The procedure (which ranges from about $9,000 to $14,000) has been used as a way to preserve fertility for cancer patients facing treatments likely to render them sterile.  This is a benevolent use of this budding technology. 

However, most of the interest seems to come from women delaying marriage and child-bearing because they are ferociously career-oriented and/or can’t find or keep a good man.  I would like to send them each a copy of my book, “The Proper Care and Feeding of Husbands,” because it is cheaper and more to the point.

These women want to “make a close family” (never mind that there would be no Daddy in this “close” family), or give their parents the “gift” of a grandchild (making a child a present).  Nowhere in the article did the notion of a single woman making a baby for herself point out that this may not be in the best interest of the child!  I guess that doesn’t matter.

Whose Uterus Is it?

An essay by Sara Schaefer Munoz in the “Home and Family” section of The Wall Street Journal (February 12, 2008) caught my eye.  The essay, entitled “For Single Moms, Access to Better-Paying Jobs is Key,” talks about how difficult it is for single mothers to balance work/life issues. 

First of all, it never distinguishes between widowed, divorced, and never-bothered-to-be-married moms.  The issues are quite different:  insurance, spousal and child support, his extended family’s continual involvement, and so forth.  Contrast that to a woman who simply got pregnant by some guy.  The latter situation is far different and each of them requires its own newspaper column.  They are generally lumped together because of “political correctness” (no judgment and no hurt feelings), and not because the three situations vary widely due to the financial situation and the well-being of the children.

The essay did the usual by suggesting available careers and child-care possibilities.  It was the “Readers Say” portion that requires a response from me.
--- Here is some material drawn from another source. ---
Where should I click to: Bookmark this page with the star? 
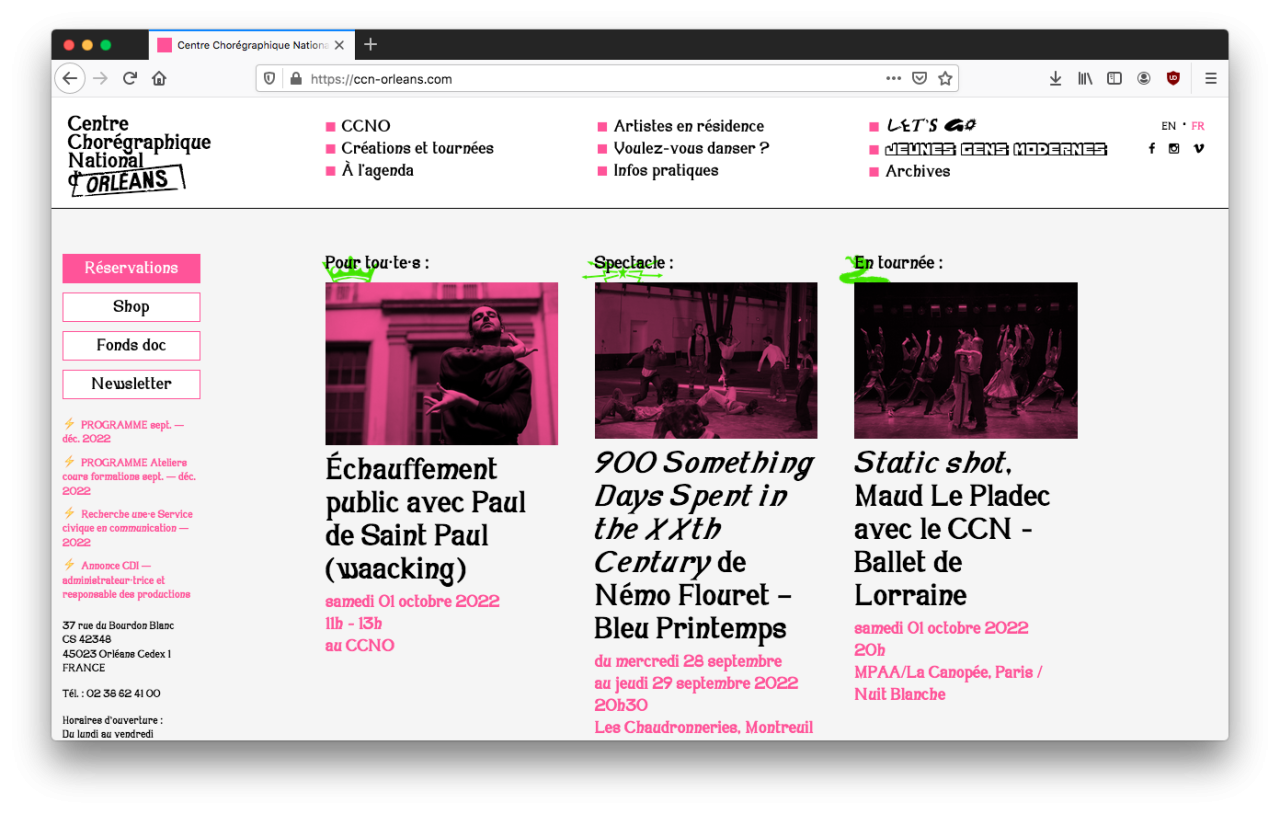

One reader wrote: “Maybe if more men took accountability for proper birth control, there would be fewer single mothers working two jobs to make ends meet.”  I just can’t let this one go.  Oh my, are we unfairly picking on the woman?

Here’s how I see it:  it is in the woman’s body that the miracle of conception, gestation, and ultimate birth of a new human being takes place.  It is legally the woman’s prerogative to kill it or bring it to term.  No man has any legal say in the life or death of his child’s first nine months of existence.  These two facts give the woman the overwhelming preponderance of responsibility.

There are too many never-married mothers, because women have become more casual about sex (abortion is just another form of birth-control), and more casual about children (they don’t really need a daddy). The children pay the price:  no dad in the home, and they’re in day-care (which I call “day orphanages”), so momma can hopefully find a job.

So, to get back to the title of the essay, “better-paying jobs” is not the key.  Marriage is.